La pertosse rappresenta un pericolo mortale per i neonati, causando arresti respiratori (apnea) e gravi polmoniti, mentre la vaccinazione dei bambini inizia solo dopo le 6-8 settimane di vita e richiede diverse dosi per garantire una protezione efficace. L’immunità alla pertosse, sia dopo la malattia che dopo la vaccinazione, non è stabile né permanente (con una durata media inferiore a quattro anni). Attualmente, la più alta incidenza di pertosse è osservata tra adolescenti e adulti. Nel 30-75% dei casi di pertosse nei neonati, il contagio avviene tramite le persone a stretto contatto con i neonati (madri, padri, fratelli e sorelle maggiori).

3. Quali vaccinazioni non possono essere fatte durante la gravidanza, ma sono raccomandate all’ambiente?

Durante la gravidanza, i vaccini vivi, come quelli contro il morbillo, la rosolia, la parotite e la varicella, sono controindicati a causa del rischio teorico per il feto. Pertanto, è di vitale importanza che tutti i membri della famiglia e le persone che si occuperanno del bambino verifichino il proprio stato immunitario e facciano queste vaccinazioni in tempo, prima della nascita del bambino, per non diventare fonte di infezione.

4. La vaccinazione è l’unica misura nella strategia del bozzolo?
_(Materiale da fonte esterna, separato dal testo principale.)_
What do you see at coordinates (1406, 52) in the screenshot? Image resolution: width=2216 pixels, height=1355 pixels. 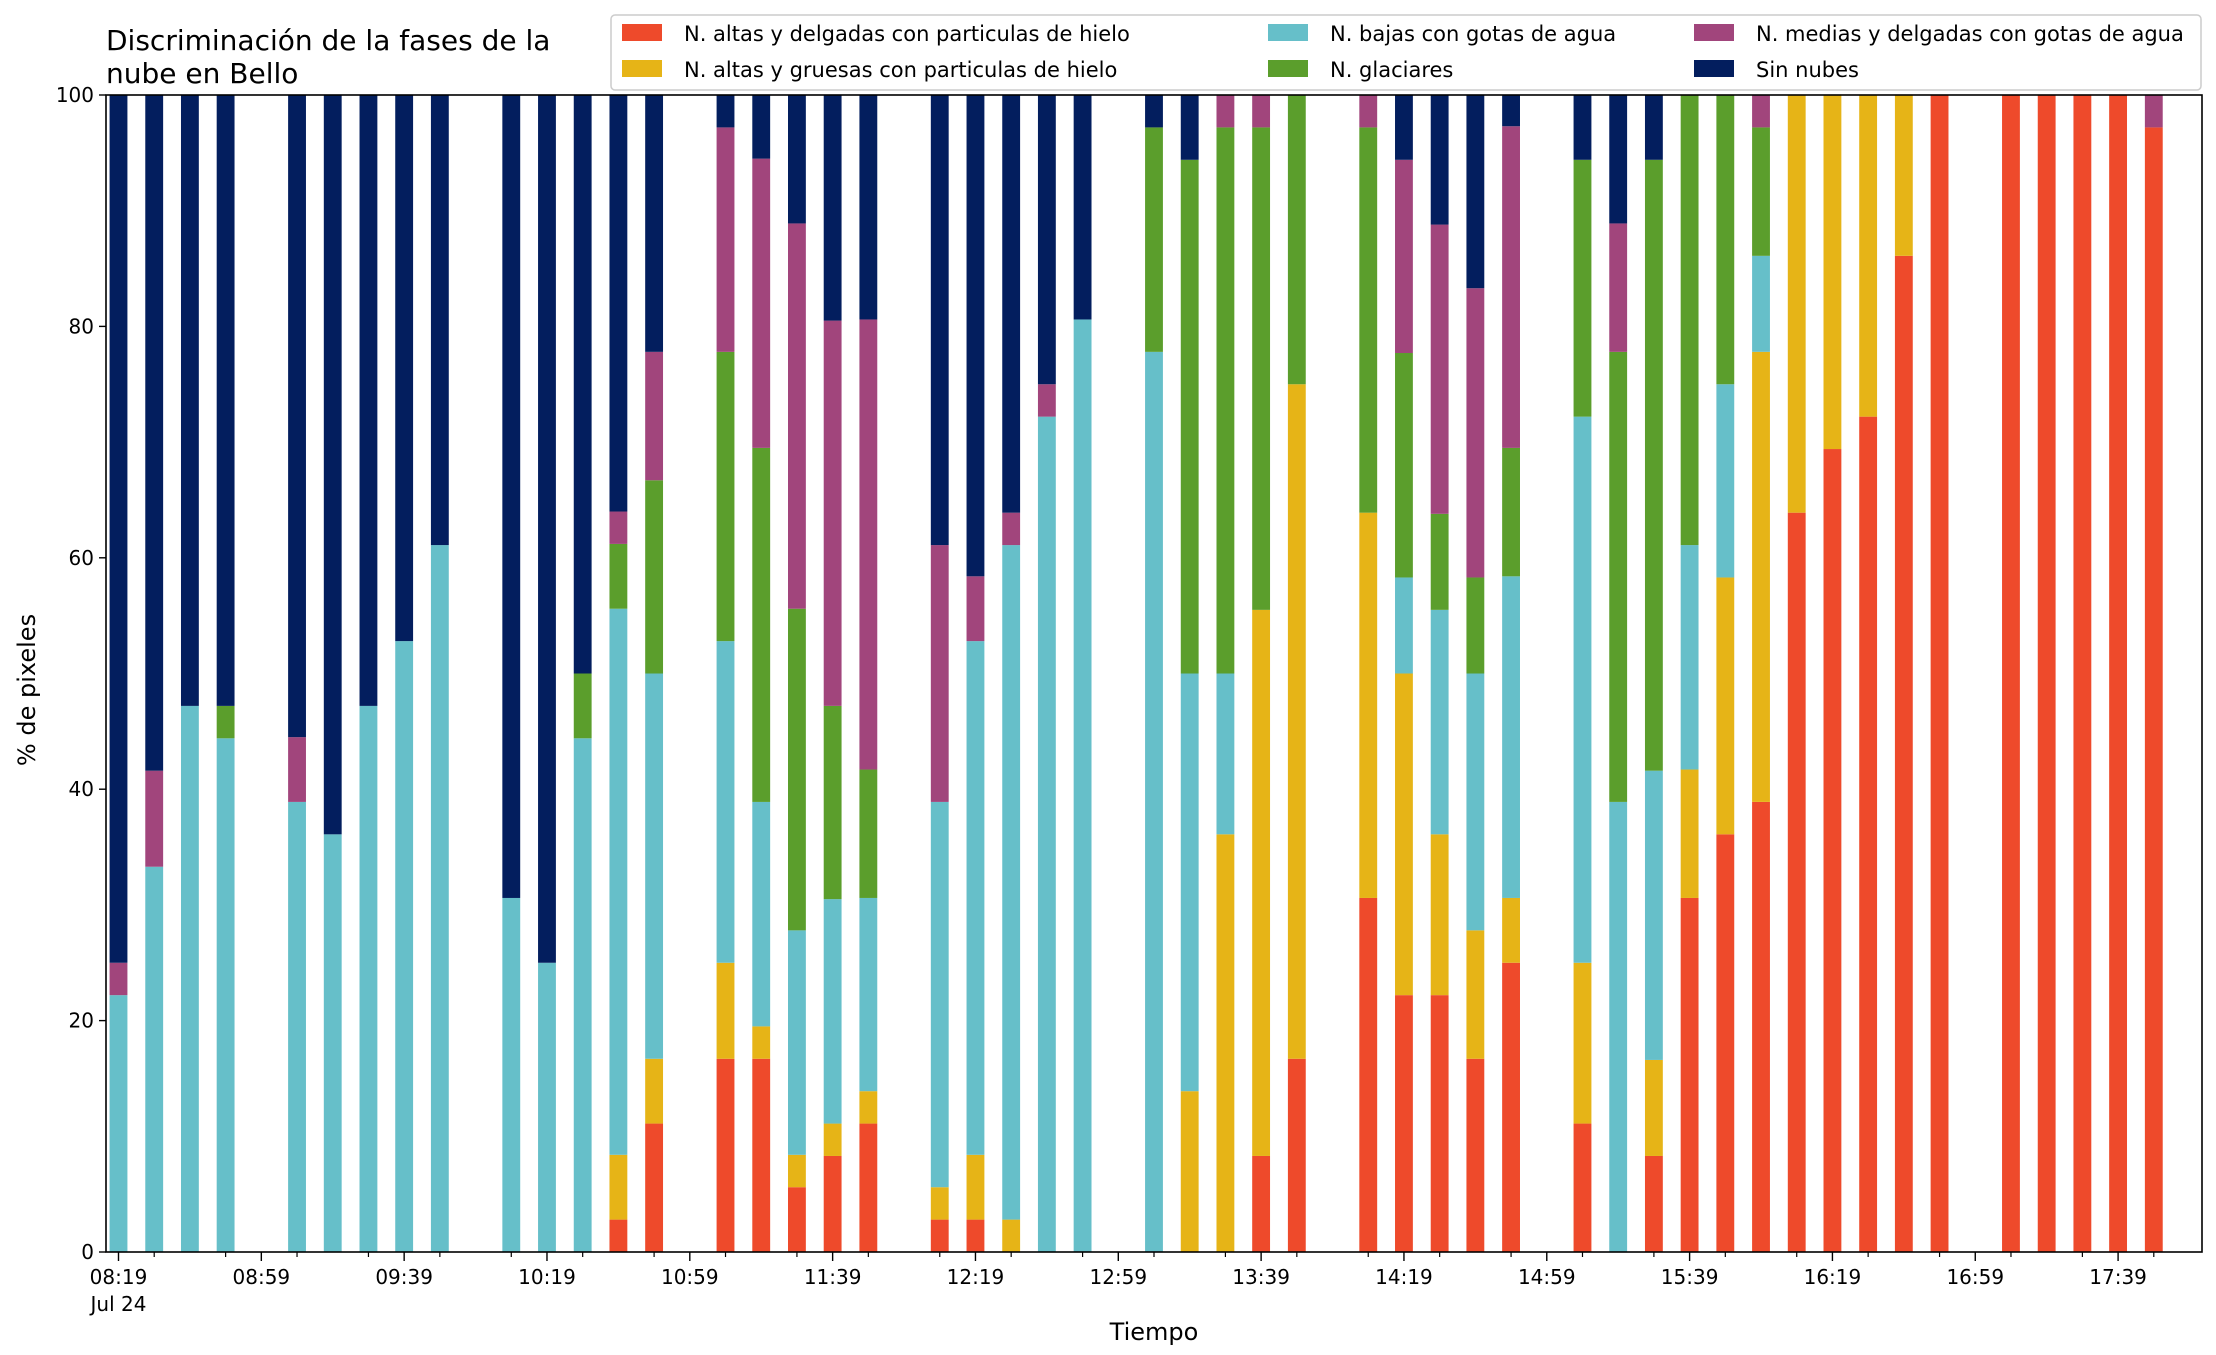 I see `legend-frame` at bounding box center [1406, 52].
No, la vaccinazione è il componente principale, ma non l’unico per la protezione. La strategia funziona efficacemente solo in combinazione con misure preventive non specifiche, come un’accurata igiene delle mani, l’uso di mascherine in presenza di sintomi di infezioni respiratorie e la limitazione dei contatti del neonato con persone che presentano segni di malattie da raffreddamento.